Be aware that some small-batch and artisan rums may feature a higher ABV than traditional brands.
Whether you’re at a pub or a party, it’s smart to see how much rum is going in your drink.
In cocktails ask whether you’re getting a single (25ml), double (50ml) measure – or more. And remember that home-poured drinks can be much stronger than those at a bar.
To make sure you’re not drinking more than you’d like, use these tips:
- Try a Unit Measure Cup. This handy addition to your kitchen cupboards takes the guess-work out of home pouring and ensures you don’t exceed the unit guidelines. Order one from our online shop.

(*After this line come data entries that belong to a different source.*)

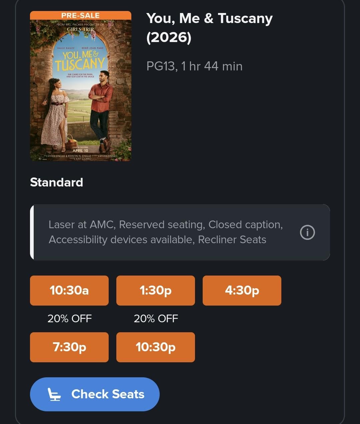
Task: Click the April 10 date on the poster
Action: click(x=80, y=150)
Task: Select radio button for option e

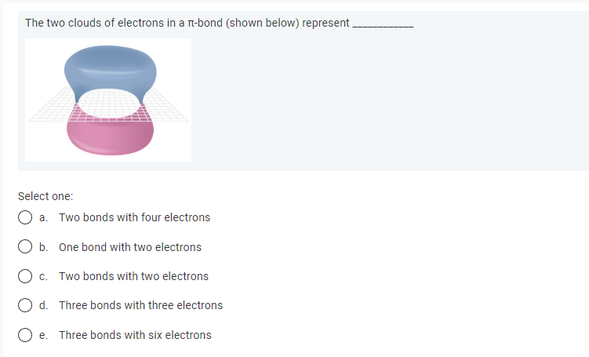Action: click(25, 335)
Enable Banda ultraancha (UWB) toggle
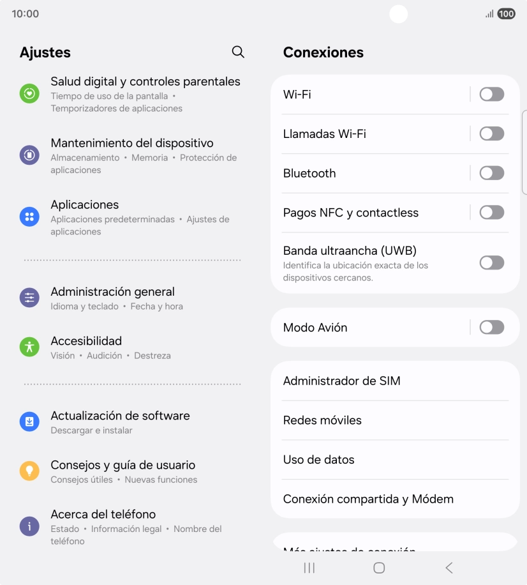The width and height of the screenshot is (527, 585). 491,262

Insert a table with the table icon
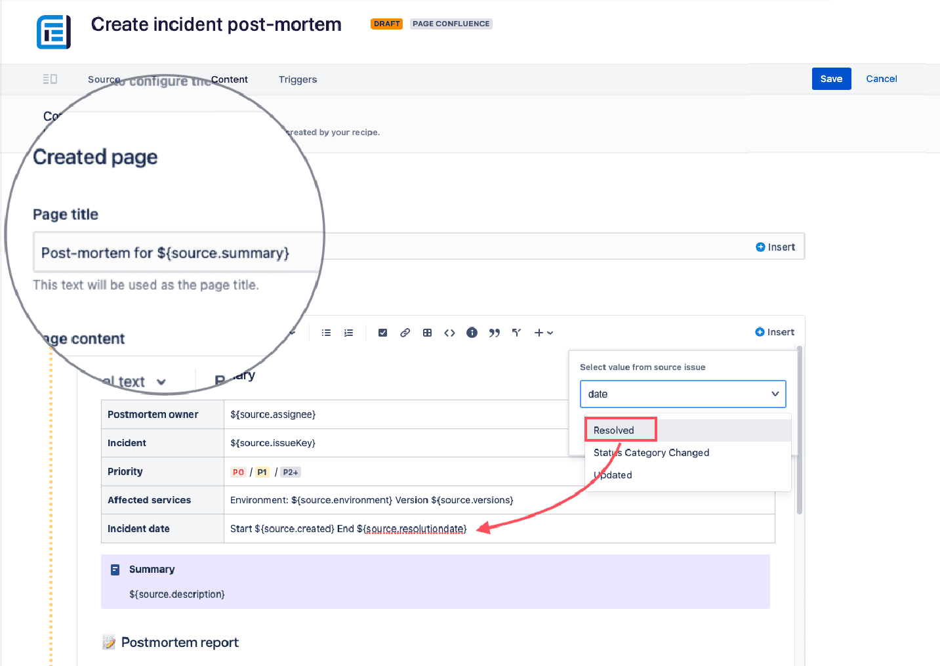pyautogui.click(x=427, y=333)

2. Experiment with alternatives. Flavoured colas and authentic ginger beer served with lime and plenty of crushed ice are the key to creating sophisticated alcohol-free Dark and Stormy-type drinks.
3. Take a break. Planning in a few alcohol-free days is a simple way to help stay within the unit guidelines. Put them into your phone’s calendar, so you won’t forget.
4. Opt out of rounds. Drinking in rounds means you’re sipping at the speed of the fastest-drinking person in your group. Opt out and go at your own pace instead.
5. Use our free app to track your units. The Drinkaware: Track and Calculate Units App is a simple-to-use tool for keeping tabs on how much alcohol you’re drinking each week.